High-concept pitches are not your friend
You already know the elevator pitch is critical to your business, not just for pitching but to crystallize the goals of the company in your own mind.
You might also have developed a one-line positioning statement—a single sentence that defines the company in a simple, clear, sentence. Not one you’d use on customers, but rather something to tack on your wall, something that all marketing and communication should be working towards.
The Venture Hacks blog teaches us about something even smaller and tighter—the high-concept pitch. The idea is to boil your message down to a short phrase that references existing, successful products. Examples:
- “YouTube is Flickr for video.”
- “LinkedIn is Facebook for business.”
- “Twitter is Blogger for Attention Deficit Disorder.”
I like brevity, but I don’t like the high-concept pitch. It omits so much it becomes ambiguous, possibly with unintended consequences.
And it defines you as a copy of something else.
Let’s make this concrete. Say I’ve invented a new compact, portable projector:
This projector weighs less than a pound and it’s the size of a cell phone. It uses bright LEDs so you never blow out a $100 bulb. Your sales people don’t have to haul equipment or plug into projectors missing “yellow” that can’t run at their laptop’s resolution. This projector works 100% of the time and is small enough to get through airport security in your jacket pocket.
That’s my product pitch—contains all the details and reasons to buy it. Now for the positioning statement:
A compact, portable, rugged projector that eliminates surprises on the road.
Short and sweet, still including the primary features and benefits.
Now it’s time for the high-concept pitch.
Here’s an idea, copied almost exactly from the Venture Hacks article:
iPhone for projectors
This sounds good at first blush. iPhones are known for being easy to use, pretty, coveted, and commercially successful. Also the analogy extends to size and portability. Good!
But these aren’t the only attributes of the iPhone. iPhones have a reputation of not working well with Microsoft Office, something particularly troubling for the traveling salesperson. Readers of this blog are likely to use GMail and Open Office, but your typical salesperson is on a strict diet of PowerPoint and Outlook. Just yesterday I spoke with a business traveler who has avoided the iPhone specifically because of its lack of integration with Exchange (since fixed).
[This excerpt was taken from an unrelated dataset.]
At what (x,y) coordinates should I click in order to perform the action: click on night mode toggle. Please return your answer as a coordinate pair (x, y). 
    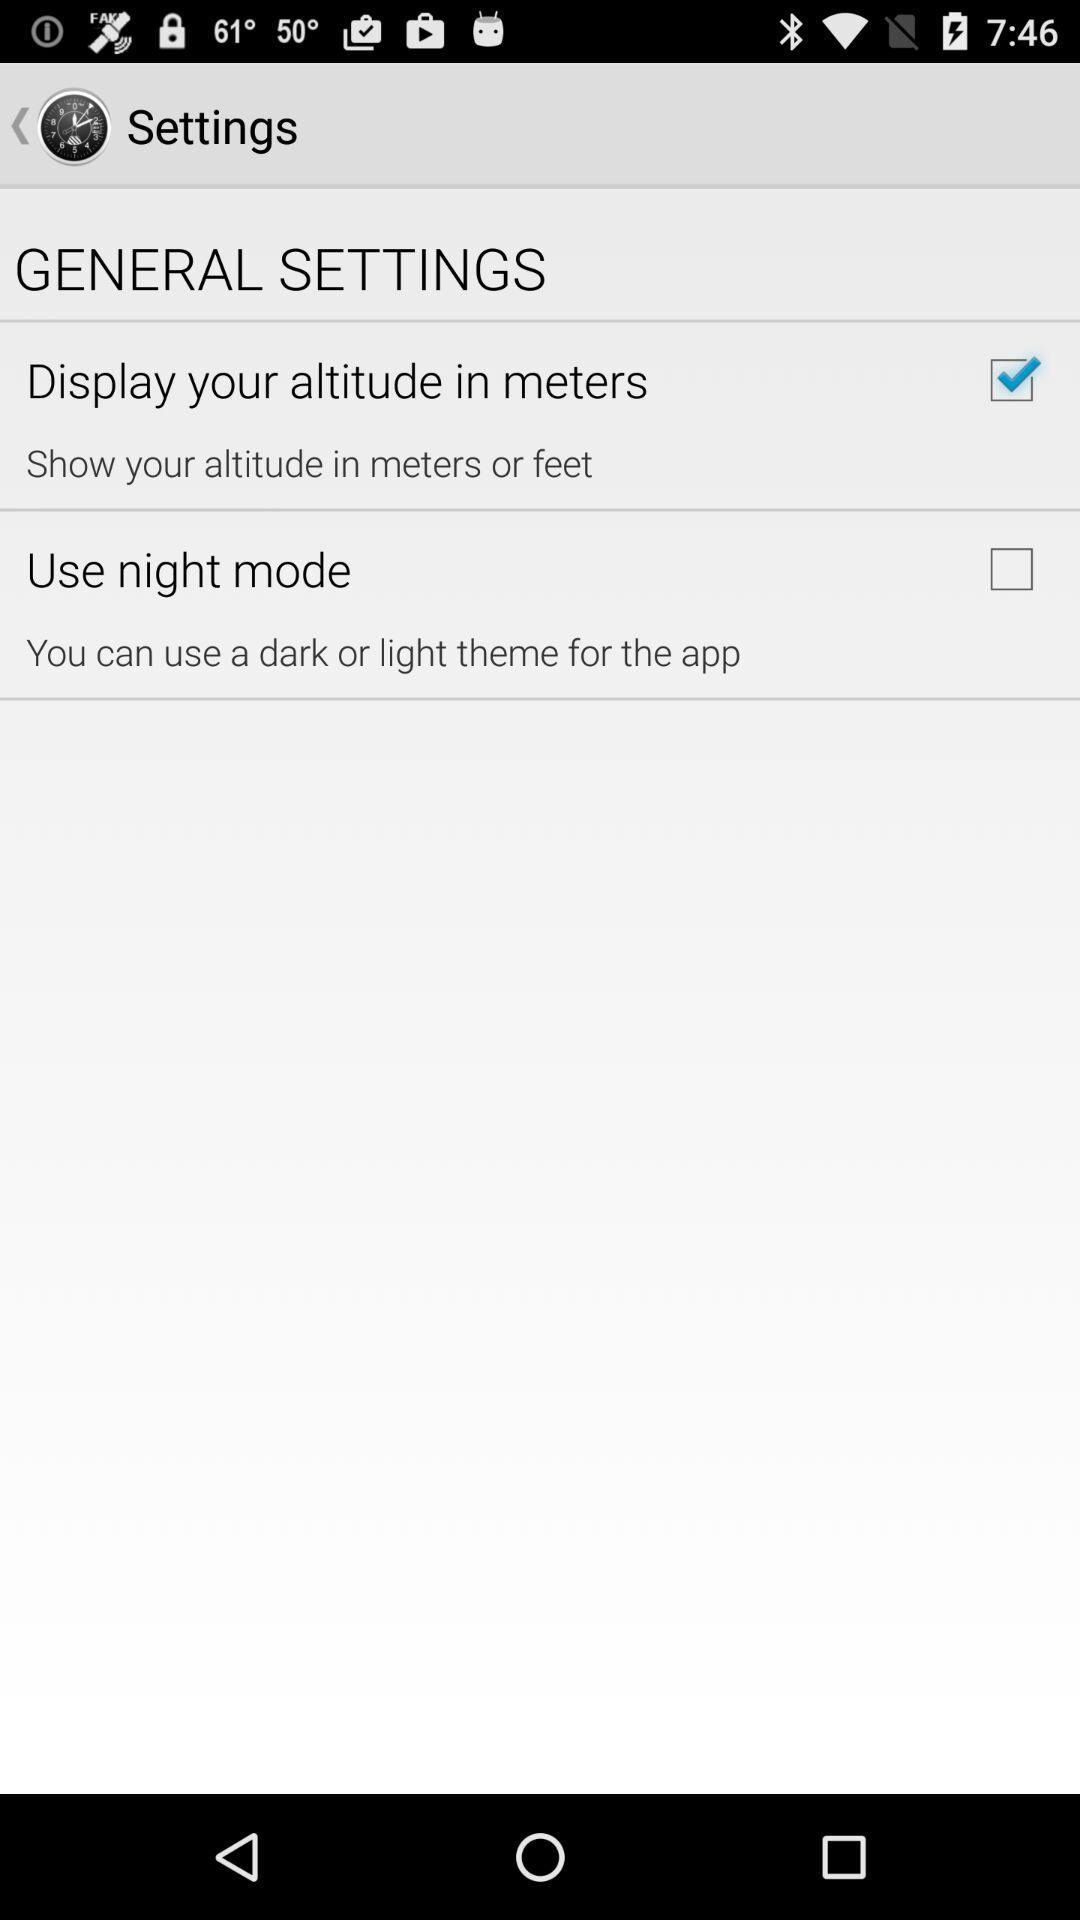
    Looking at the image, I should click on (1011, 568).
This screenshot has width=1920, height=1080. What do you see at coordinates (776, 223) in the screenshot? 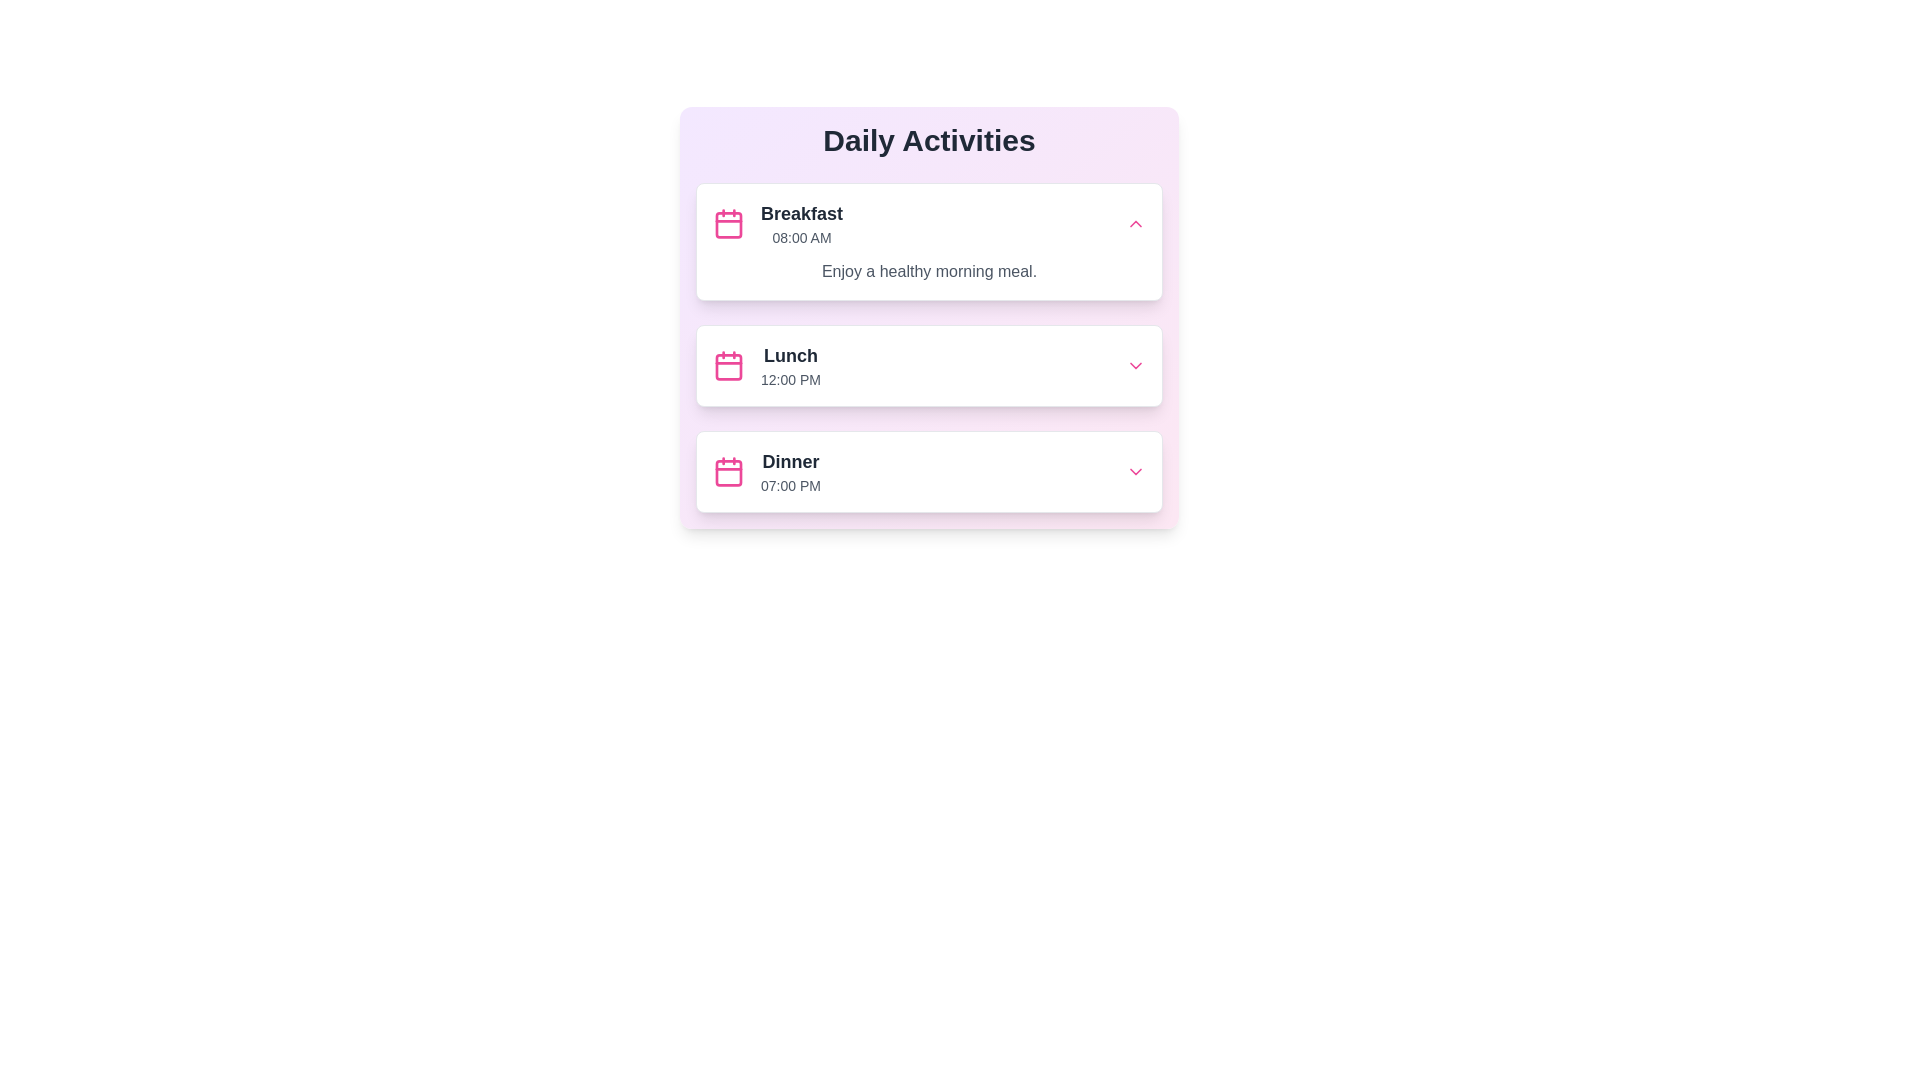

iPhones are notoriously inflexible and not customizable. They bucket you in a culture. With the v2.0 software debacle, I could even include “buggy.”
When you use only three words and when you invoke something well-known and complicated, it’s not clear what message will be received. I’m brevity’s biggest fan, but there’s such a thing as “too brief.”
No, I’ll stick with Eric Sink’s definition of positioning statement as the fundamental particle in my marketing universe.
P.S. Another weird quote from that article is that “for investors, the product is nothing.” I get the point—that product ≠ strategy, and product strategy is more interesting to investors than feature bullets. But still… “is nothing?” Perhaps intentionally exaggerated to make a point, but if you find an investor for whom this is literally true (and I have!), steer clear. Strategy with zero product understanding isn’t strategy.
P.P.S. Healthy disagreements notwithstanding, Venture Hacks is a must-read if you’re interested in funding or selling a company.
P.P.P.S. Someone should make that projector!